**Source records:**
Content starts
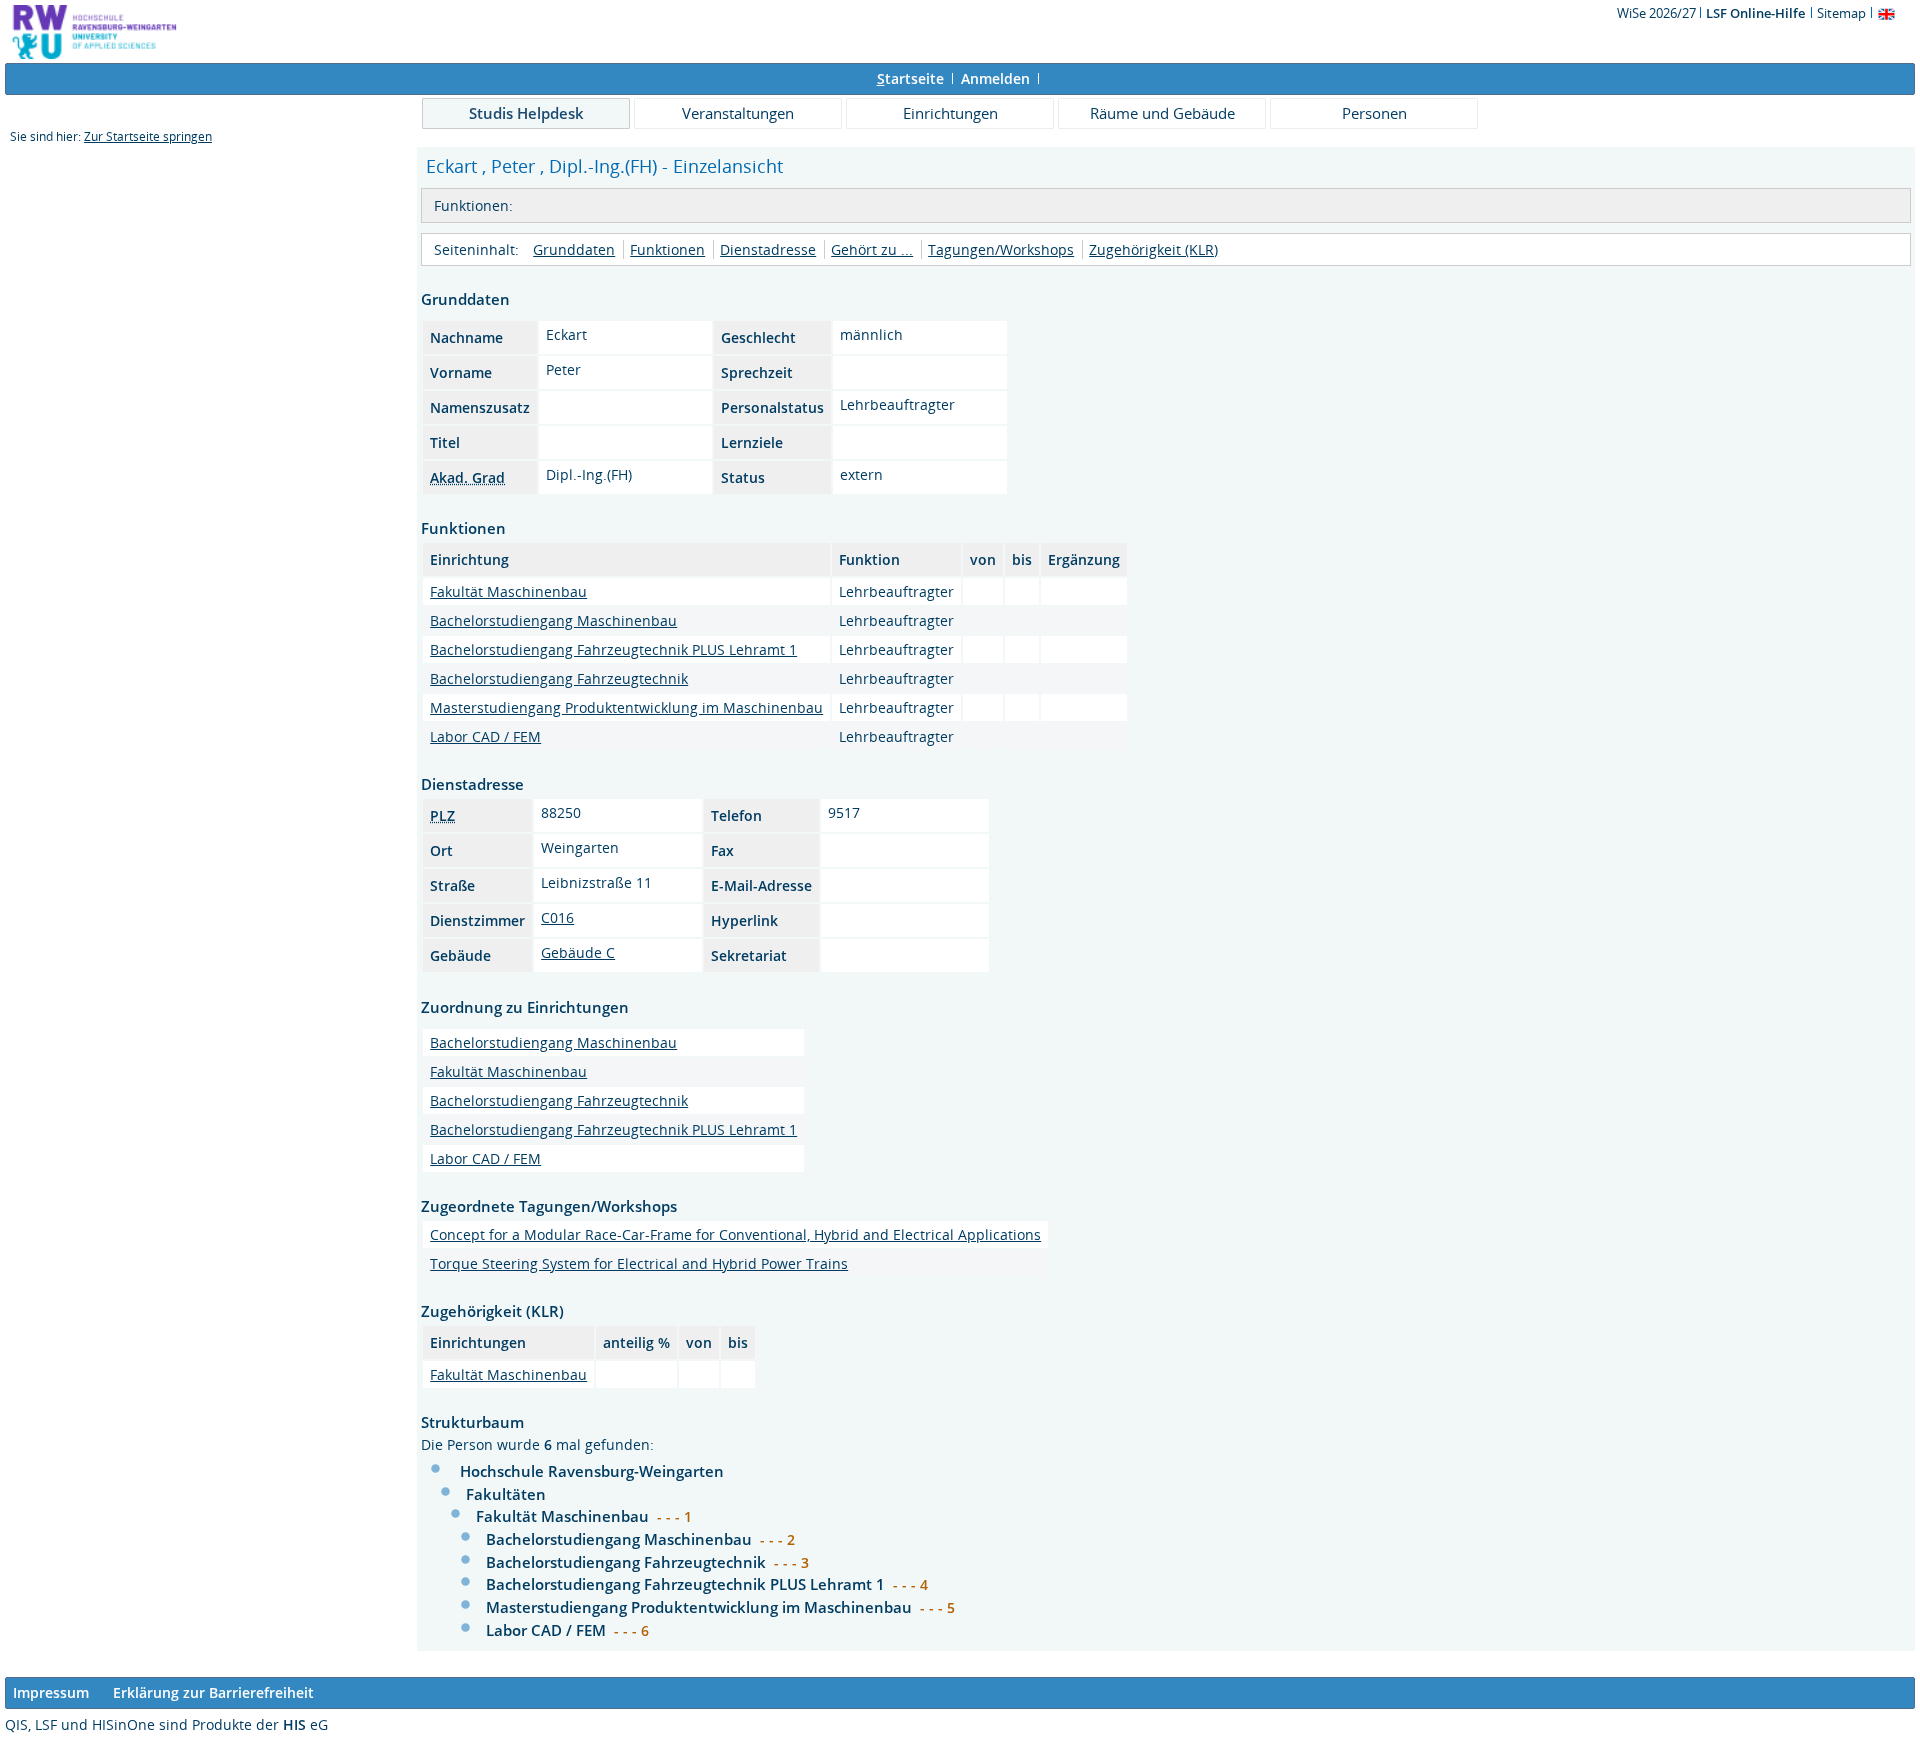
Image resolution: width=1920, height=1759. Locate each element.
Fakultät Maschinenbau (508, 591)
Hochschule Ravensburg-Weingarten (592, 1471)
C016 (557, 917)
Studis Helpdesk (526, 113)
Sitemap (1841, 13)
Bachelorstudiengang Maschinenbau (553, 620)
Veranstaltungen (738, 113)
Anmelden (995, 78)
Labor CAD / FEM (485, 736)
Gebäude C (578, 952)
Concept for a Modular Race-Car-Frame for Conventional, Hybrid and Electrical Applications (735, 1234)
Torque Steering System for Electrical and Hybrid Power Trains (639, 1263)
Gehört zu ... (872, 249)
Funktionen (667, 249)
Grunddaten (574, 249)
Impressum (51, 1692)
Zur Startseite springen (148, 136)
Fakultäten (506, 1494)
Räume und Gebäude (1162, 113)
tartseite (910, 78)
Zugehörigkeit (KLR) (1153, 249)
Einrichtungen (950, 113)
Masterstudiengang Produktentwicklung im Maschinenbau (626, 707)
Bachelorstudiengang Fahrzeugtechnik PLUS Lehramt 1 (613, 649)
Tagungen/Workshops (1001, 249)
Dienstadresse (768, 249)
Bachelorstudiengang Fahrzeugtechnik (559, 678)
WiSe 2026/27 (1658, 13)
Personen (1374, 113)
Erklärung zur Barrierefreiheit (213, 1692)
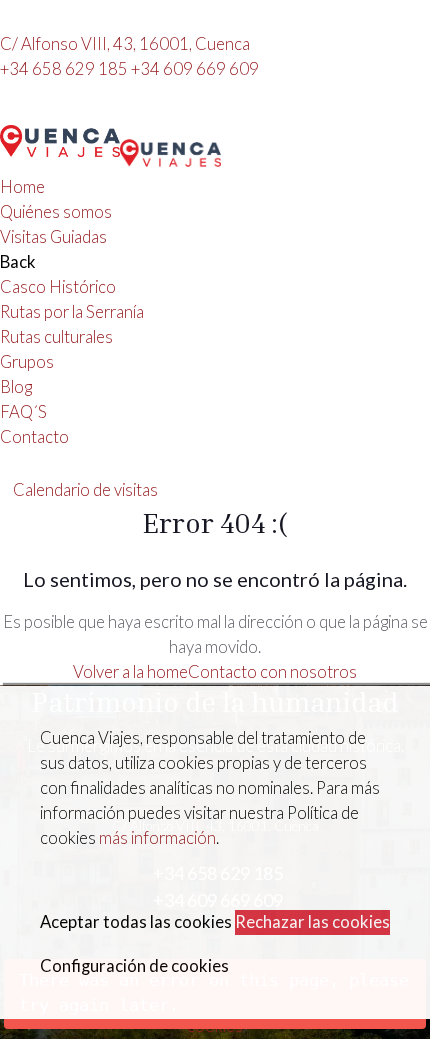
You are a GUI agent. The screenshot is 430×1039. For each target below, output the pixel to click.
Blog (16, 387)
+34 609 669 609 (195, 69)
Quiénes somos (56, 212)
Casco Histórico (58, 287)
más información (157, 838)
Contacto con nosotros (272, 672)
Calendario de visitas (85, 490)
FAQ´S (23, 412)
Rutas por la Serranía (72, 312)
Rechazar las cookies (312, 922)
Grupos (27, 362)
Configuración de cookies (134, 966)
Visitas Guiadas (53, 237)
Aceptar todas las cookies (136, 922)
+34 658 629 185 (65, 69)
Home (22, 187)
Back (18, 262)
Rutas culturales (56, 337)
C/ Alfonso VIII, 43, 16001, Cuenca (125, 44)
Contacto (34, 437)
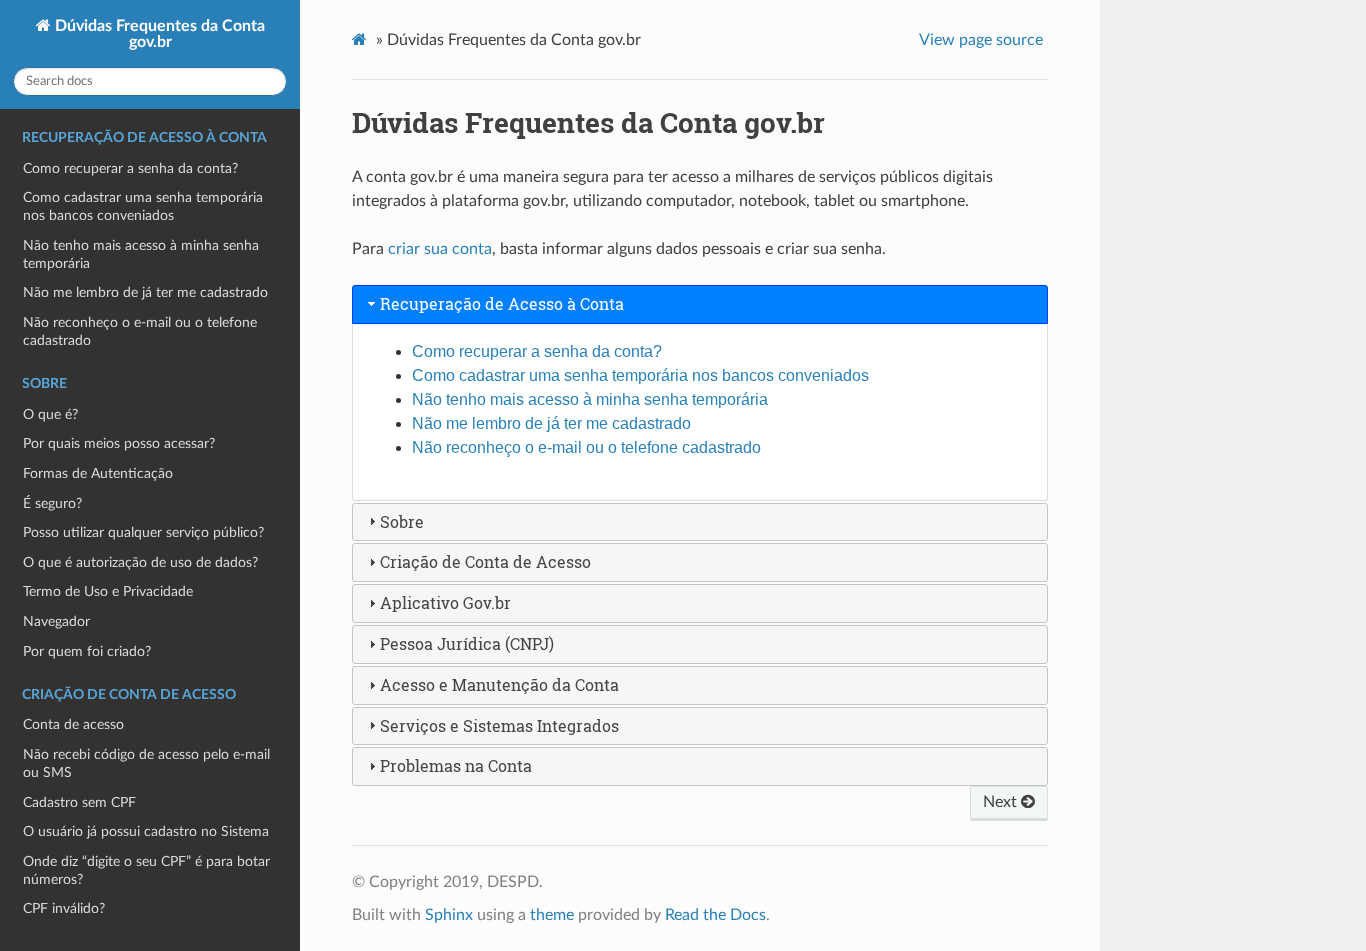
Content ends
**What to do:** Please, from the entries above, set down exactly the lines from the one containing "Gebäude C (578, 952)" through the one containing "Masterstudiengang Produktentwicklung im", and only those.

**Answer to the exercise:**
Gebäude C (578, 952)
Concept for a Modular Race-Car-Frame for Conventional, Hybrid and Electrical Applications (735, 1234)
Torque Steering System for Electrical and Hybrid Power Trains (639, 1263)
Gehört zu ... (872, 249)
Funktionen (667, 249)
Grunddaten (574, 249)
Impressum (51, 1692)
Zur Startseite springen (148, 136)
Fakultäten (506, 1494)
Räume und Gebäude (1162, 113)
tartseite (910, 78)
Zugehörigkeit (KLR) (1153, 249)
Einrichtungen (950, 113)
Masterstudiengang Produktentwicklung im Maschinenbau (626, 707)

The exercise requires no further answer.